The Ulster Farmers’ Union has accused the Northern Ireland Meat Exporters (NIMEA) of seeking to mislead farmers with its recent explanation of the reasons for the big difference between cattle prices in Northern Ireland and the rest of the UK.
“NIMEA has claimed an autumn glut of cattle is to blame for the poor beef prices farmers here are receiving, but when you look at the overall picture across the UK and Ireland this argument simply does not weigh up,” said UFU deputy president, Ivor Ferguson.
He said figures from the LMC show that clean cattle numbers have reduced compared with the same period in 2014, while live cattle exports for slaughter have increased in response to tighter numbers in GB.
“This tighter supply is reflected by the fact that average steer prices in GB are much the same as they were in 2014. This is 345-350p/kg, compared with 312p/kg in Northern Ireland.
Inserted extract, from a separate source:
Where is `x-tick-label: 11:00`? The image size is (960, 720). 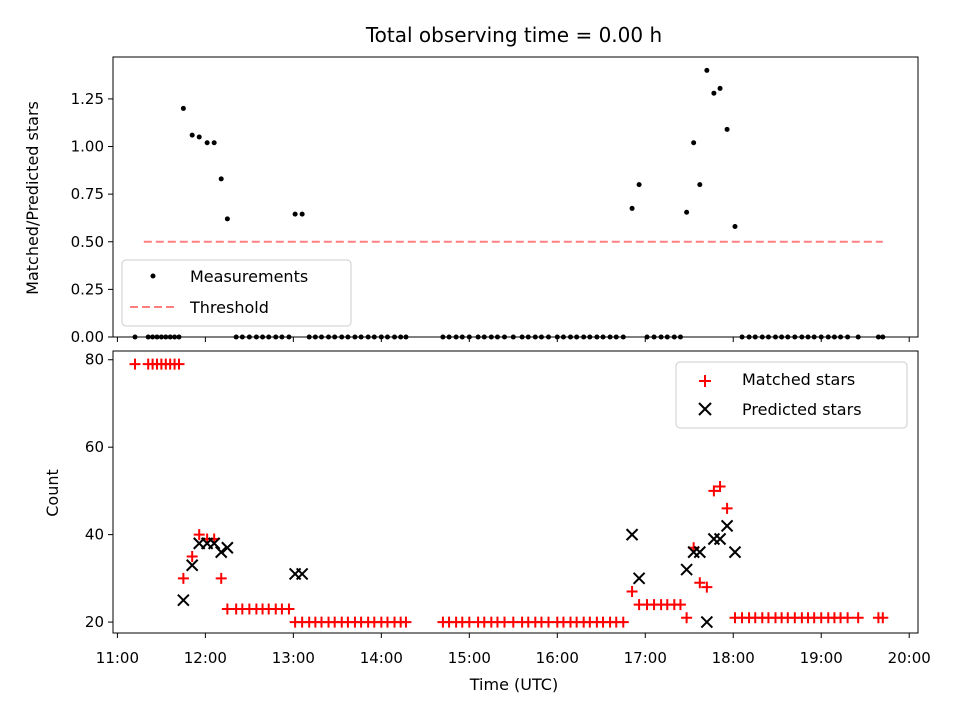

Ultimately this means the gap continues to sit around 34p/kg or £119 on a 350kg animal,” said Mr Ferguson.
The UFU says that on the retail side prices for beef have not altered much over the last 12 months, while it is reported that there is good retail demand for clean cattle in the run up to Christmas. “On that basis the comments made by NIMEA are misleading not only to farmers but also those in the rest of the supply chain. Fairness needs to be central to the supply chain and at the minute it just isn’t there,” said Mr Ferguson.
Central to the UFU criticism of the differential is that retailers charge consumers a UK standard price for beef purchased from NIMEA members, while returns to farmers shows significant variation. “No matter how you look at this both farmers and consumers are disadvantaged. Responsibility for this lies with retailers and processors, and as it stands it looks like both are taking advantage of local farmers,” said Mr Ferguson.